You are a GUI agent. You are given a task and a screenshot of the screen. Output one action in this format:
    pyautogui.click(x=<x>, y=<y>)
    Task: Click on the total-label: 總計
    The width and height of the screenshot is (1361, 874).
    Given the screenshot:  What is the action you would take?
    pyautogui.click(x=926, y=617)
####
위 데이터를 줄마다 한 행씩 '번호'와 '내용' 두 열의 마크다운 표로 바꾸세요. 빈 줄은 빼세요.

| 번호 | 내용 |
|---|---|
| 1 | You are a GUI agent. You are given a task and a screenshot of the screen. Output one action in this format: |
| 2 |     pyautogui.click(x=<x>, y=<y>) |
| 3 |     Task: Click on the total-label: 總計 |
| 4 |     The width and height of the screenshot is (1361, 874). |
| 5 |     Given the screenshot:  What is the action you would take? |
| 6 |     pyautogui.click(x=926, y=617) |